Apple puts a price tag on Motorola’s wireless patents: $1 per iPhone

In a response to Motorola’s motion from yesterday seeking clarification on essential wireless patents (which include both cellular and WiFi standards), Apple has formally acknowledged its willingness to accept a license at a court-determined rate of up to $1 per iPhone through a license agreement on fair, reasonable and non-discriminatory (FRAND) terms.

The figure entails worldwide sales of covered products, the iPhone maker said. Apple’s position on FRAND licensing is that the industry should set FRAND rates in order to prevent companies asserting wireless standards-essential patents against its rivals by jacking up prices.
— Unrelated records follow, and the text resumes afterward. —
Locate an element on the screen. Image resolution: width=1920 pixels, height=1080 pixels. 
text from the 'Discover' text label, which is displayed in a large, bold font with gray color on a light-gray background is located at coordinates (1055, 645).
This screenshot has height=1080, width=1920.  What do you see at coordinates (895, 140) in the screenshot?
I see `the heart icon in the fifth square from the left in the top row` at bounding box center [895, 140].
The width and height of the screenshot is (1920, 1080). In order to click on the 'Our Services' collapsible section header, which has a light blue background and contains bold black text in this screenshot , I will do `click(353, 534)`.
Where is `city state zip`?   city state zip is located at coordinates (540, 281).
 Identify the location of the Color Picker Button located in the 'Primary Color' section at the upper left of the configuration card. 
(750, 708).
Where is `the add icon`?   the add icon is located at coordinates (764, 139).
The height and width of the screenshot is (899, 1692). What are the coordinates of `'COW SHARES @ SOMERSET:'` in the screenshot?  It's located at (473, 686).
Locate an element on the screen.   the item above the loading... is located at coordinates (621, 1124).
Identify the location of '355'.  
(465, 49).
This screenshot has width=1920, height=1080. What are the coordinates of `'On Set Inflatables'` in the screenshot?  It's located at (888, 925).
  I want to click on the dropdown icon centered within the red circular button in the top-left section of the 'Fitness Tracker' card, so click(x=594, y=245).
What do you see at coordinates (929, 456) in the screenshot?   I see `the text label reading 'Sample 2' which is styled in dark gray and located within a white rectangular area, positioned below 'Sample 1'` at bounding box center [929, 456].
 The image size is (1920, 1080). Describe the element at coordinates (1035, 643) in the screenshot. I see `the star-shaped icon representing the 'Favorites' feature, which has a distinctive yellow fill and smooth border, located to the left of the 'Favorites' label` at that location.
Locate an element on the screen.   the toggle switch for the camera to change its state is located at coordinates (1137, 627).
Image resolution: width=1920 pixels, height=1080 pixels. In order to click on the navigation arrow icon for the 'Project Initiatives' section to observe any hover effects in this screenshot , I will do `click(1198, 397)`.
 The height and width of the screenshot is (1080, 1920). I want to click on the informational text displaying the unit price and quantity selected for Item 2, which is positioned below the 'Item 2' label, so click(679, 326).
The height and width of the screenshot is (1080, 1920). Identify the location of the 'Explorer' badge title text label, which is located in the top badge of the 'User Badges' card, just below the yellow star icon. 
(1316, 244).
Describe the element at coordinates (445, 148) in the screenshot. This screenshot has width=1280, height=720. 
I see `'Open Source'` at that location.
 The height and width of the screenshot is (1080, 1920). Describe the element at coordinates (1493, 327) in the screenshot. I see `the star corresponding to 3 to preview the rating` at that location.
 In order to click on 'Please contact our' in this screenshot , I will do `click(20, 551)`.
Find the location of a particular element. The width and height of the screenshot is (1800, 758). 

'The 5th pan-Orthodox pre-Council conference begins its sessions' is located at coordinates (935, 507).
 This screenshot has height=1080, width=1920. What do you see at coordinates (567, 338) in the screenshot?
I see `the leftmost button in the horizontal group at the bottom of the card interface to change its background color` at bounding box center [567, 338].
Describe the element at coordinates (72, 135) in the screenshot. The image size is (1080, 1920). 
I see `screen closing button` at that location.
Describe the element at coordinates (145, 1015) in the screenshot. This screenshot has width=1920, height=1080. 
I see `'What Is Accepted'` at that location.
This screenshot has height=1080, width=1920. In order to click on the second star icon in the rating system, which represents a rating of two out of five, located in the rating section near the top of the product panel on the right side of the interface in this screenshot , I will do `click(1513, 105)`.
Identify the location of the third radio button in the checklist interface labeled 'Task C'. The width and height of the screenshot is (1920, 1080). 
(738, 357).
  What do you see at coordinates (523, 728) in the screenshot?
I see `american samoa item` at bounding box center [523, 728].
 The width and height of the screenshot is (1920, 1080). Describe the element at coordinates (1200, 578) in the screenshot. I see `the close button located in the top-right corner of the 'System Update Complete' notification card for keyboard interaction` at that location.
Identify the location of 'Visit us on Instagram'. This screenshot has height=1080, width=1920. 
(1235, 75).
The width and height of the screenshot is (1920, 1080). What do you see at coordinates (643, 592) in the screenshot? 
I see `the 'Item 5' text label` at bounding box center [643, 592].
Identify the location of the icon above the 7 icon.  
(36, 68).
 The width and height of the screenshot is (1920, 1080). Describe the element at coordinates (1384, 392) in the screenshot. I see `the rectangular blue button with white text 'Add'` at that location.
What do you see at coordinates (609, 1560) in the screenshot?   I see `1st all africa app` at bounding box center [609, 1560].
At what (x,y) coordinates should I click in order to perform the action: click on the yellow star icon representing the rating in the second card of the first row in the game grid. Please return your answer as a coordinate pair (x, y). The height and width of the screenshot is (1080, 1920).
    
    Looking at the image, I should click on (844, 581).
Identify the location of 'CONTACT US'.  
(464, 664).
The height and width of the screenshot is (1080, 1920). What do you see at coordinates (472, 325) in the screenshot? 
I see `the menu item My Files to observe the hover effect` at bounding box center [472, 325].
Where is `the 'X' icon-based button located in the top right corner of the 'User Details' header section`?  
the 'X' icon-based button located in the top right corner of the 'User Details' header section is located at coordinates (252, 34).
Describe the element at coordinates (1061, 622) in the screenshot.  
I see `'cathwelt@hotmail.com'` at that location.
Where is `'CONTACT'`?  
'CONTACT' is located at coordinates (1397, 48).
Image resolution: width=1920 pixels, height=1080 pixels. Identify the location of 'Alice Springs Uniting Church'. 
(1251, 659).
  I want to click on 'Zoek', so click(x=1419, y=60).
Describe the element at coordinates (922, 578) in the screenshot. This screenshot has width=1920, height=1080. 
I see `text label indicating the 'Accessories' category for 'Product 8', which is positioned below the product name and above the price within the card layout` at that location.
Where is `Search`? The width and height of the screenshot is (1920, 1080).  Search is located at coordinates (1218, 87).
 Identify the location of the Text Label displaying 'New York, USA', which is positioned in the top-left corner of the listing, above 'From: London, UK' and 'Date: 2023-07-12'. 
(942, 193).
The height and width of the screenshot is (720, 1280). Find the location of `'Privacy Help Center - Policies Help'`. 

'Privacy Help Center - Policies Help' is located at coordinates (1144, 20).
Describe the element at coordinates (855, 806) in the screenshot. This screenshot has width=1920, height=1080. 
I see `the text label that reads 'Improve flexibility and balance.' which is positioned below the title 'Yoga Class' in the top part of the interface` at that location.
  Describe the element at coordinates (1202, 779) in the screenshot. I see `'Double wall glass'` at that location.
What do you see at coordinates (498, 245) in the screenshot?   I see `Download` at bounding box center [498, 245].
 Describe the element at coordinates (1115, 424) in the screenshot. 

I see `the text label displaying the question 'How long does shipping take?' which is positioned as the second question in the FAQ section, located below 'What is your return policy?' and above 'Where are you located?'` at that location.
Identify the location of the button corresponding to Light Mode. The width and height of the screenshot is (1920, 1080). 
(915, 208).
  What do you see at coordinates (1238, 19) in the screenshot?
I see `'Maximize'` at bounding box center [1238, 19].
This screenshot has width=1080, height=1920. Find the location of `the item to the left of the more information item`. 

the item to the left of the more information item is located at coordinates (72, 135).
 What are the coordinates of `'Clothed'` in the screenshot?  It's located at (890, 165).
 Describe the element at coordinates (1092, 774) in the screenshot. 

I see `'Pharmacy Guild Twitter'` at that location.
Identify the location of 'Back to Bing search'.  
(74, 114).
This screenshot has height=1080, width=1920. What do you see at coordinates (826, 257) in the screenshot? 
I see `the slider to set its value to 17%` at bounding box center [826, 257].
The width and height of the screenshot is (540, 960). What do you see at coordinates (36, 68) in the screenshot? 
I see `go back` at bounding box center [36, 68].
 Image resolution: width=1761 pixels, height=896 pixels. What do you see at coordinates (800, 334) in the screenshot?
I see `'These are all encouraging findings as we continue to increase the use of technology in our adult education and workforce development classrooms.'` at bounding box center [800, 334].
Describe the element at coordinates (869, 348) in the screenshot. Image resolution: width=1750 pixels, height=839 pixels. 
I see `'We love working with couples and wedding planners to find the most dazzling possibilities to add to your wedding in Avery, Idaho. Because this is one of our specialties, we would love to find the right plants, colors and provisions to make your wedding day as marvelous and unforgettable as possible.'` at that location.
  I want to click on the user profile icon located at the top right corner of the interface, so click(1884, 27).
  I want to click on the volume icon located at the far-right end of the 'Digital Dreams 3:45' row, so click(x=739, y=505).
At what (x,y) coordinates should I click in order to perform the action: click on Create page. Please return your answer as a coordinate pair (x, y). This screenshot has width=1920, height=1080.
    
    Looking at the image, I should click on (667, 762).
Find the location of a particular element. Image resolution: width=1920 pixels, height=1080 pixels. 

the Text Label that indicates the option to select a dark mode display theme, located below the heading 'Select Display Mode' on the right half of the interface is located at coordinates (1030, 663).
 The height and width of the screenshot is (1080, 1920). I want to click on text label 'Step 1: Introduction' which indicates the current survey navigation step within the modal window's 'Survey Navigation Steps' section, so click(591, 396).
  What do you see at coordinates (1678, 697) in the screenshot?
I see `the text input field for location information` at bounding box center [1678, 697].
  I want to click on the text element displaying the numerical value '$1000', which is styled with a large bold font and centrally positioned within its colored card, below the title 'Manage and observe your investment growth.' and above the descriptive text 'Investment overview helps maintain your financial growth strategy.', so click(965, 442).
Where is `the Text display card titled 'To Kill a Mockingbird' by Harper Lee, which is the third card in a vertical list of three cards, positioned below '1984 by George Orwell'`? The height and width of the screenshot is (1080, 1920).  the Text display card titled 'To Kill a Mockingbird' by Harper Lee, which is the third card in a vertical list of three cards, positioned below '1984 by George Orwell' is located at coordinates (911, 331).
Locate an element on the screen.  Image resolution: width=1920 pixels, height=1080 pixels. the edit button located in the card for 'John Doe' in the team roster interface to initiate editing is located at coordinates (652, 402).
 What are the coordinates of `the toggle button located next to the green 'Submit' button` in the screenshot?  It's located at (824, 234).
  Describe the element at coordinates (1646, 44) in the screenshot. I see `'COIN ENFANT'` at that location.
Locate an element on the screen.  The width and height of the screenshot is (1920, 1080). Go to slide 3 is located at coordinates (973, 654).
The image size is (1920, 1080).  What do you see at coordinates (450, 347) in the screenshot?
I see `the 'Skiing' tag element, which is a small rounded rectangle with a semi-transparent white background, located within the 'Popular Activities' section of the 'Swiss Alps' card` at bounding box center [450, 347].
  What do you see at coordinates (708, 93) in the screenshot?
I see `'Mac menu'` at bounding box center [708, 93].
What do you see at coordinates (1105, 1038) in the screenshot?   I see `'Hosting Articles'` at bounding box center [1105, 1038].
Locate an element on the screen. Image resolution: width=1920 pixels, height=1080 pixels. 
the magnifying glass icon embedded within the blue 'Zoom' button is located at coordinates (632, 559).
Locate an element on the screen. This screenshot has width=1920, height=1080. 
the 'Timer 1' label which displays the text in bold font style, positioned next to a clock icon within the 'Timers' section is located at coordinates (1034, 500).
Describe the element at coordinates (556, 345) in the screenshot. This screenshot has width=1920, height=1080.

Motorola, which is now a wholly-owned Google subsidiary, wrote in the filing that Microsoft’s FRAND contract case had explicitly committed to the conclusion of a license agreement on court-ordered terms. Is there finally an end in sight to this patent mess?

Paten expert Florian Müeller called the development “the biggest smartphone patent news on Halloween 2012”, writing in a post over at his FOSS Patents blog:

Apple will only write an immediate check to the wholly-owned Google subsidiary if the per-unit royalty does not exceed $1. If the court sets a FRAND rate at or below $1, Apple will take a license and start to pay right away. Otherwise Apple will appeal the decision and exhaust all of its legal options before Google gets anything.

Apple calls itself in the filing “an outspoken leader in the industry on FRAND”, noting it has “repeatedly urged that a rational and consistent framework for determining FRAND rates for wireless standards-essential portfolios must be set”.

The filing reads:

Apple’s actions in both licensing and litigation have matched its words in public. Because of that, Apple is willing to pay the FRAND rate this Court sets going forward if that rate is less than or equal to $1 per unit for its worldwide sales of covered products.

This is the rate that Apple believes is appropriate in these circumstances, a rate that flows from Apple’s articulated FRAND framework, and the only rate that can be supported by experts at this trial.

Should the court set a higher rate, Apple reserves the right to exhaust all appeals and even proceed to further infringement litigation.

The FRAND contract trial is scheduled to kick off in five days in the Western District of Wisconsin. If anything, Apple’s offer to Motorola certainly beats its previous proposal to Samsung of half a cent per unit.

What do you think, will Apple end up paying one dollar to Google each time it sells an iOS device?